Given that the function $f:\mathbb{R}\rightarrow\mathbb{R}$ is continuous and bounded.
$\int_{-\infty}^{+\infty}e^{-(x-y)^2}f(y)dy=0, \forall x \in\mathbb{R} $
Prove that $f(x)=0, \forall x \in\mathbb{R}$
P/s: I tried to use complex analysis such as Laurent series, Fourier series but I could not prove it.
Please do not choose functions such as $\sin(x-y)$ as an counter-example, because you misunderstood the problem.

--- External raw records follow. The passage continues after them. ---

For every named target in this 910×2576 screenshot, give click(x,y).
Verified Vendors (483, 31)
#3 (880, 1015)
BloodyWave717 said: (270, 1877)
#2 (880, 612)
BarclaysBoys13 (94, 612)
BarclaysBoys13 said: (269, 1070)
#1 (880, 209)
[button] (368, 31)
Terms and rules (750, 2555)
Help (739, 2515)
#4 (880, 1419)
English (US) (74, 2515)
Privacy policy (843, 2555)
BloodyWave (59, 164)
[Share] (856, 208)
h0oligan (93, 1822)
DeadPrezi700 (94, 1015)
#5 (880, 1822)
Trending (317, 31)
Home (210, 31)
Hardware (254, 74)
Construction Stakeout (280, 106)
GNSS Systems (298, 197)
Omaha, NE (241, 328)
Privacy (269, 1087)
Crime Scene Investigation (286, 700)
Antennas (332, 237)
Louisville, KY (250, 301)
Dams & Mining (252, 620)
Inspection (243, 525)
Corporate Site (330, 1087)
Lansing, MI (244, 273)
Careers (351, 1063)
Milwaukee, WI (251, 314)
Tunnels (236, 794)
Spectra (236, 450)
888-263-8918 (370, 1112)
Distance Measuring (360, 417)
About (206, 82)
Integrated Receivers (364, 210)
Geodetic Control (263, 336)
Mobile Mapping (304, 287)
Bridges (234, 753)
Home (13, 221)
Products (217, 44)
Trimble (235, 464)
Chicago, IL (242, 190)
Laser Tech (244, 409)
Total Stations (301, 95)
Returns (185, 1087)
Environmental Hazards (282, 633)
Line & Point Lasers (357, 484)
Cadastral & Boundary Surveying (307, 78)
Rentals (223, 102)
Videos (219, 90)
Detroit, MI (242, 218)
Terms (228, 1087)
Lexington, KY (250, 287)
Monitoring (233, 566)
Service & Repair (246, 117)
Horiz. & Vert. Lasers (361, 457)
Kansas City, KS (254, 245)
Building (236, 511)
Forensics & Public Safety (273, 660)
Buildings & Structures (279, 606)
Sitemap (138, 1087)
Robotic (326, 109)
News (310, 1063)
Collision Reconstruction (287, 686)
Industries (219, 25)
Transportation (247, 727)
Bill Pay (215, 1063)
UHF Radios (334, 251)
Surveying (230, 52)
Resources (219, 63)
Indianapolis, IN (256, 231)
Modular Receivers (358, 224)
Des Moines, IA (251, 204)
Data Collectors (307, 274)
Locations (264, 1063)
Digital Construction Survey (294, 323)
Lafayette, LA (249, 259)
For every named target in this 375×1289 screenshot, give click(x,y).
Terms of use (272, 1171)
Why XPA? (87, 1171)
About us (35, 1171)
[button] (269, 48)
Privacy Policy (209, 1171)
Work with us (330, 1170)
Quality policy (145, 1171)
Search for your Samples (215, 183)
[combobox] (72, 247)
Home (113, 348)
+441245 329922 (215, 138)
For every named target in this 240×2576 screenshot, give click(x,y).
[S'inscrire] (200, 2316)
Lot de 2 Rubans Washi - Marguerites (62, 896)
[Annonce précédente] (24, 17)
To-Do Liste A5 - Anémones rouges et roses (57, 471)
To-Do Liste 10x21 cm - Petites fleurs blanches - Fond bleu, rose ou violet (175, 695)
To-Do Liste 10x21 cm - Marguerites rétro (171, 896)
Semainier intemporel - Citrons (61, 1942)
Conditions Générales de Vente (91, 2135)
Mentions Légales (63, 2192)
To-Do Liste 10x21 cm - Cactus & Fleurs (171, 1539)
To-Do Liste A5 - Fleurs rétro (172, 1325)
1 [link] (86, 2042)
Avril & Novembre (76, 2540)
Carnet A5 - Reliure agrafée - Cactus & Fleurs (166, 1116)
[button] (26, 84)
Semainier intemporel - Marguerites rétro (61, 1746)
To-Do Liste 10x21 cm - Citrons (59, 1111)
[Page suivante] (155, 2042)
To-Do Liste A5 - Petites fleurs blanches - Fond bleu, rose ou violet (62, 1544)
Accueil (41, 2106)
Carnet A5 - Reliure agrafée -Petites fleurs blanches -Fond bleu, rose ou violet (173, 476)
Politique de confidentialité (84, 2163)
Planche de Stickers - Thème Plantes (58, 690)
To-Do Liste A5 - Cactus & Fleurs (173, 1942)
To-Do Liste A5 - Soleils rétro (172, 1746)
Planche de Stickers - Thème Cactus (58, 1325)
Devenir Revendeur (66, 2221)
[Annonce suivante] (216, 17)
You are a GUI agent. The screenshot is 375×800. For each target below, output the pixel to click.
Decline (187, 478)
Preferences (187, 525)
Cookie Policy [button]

$$ 0= \int_{-\infty}^{\infty}e^{-x^2-y^2+2xy}f(x)dx \\= e^{-y^2}\int_{-\infty}^{\infty}e^{+2xy}e^{-x^2}f(x)dx,\;\; y\in\mathbb{R}. $$ Now you can use Complex Analysis on the following entire function $F$ that vanishes on the real line: $$ F(z)=\int_{-\infty}^{\infty}e^{2xz}e^{-x^2}f(x)dx = 0,\;\;\; z\in\mathbb{R}. $$ The conclusion is that $F \equiv 0$ everywhere in $\mathbb{C}$, and in particular on the imaginary line, which is a Fourier transform of $e^{-x^2}f(x)$. The conclusion is that $f$ must vanish almost everywhere.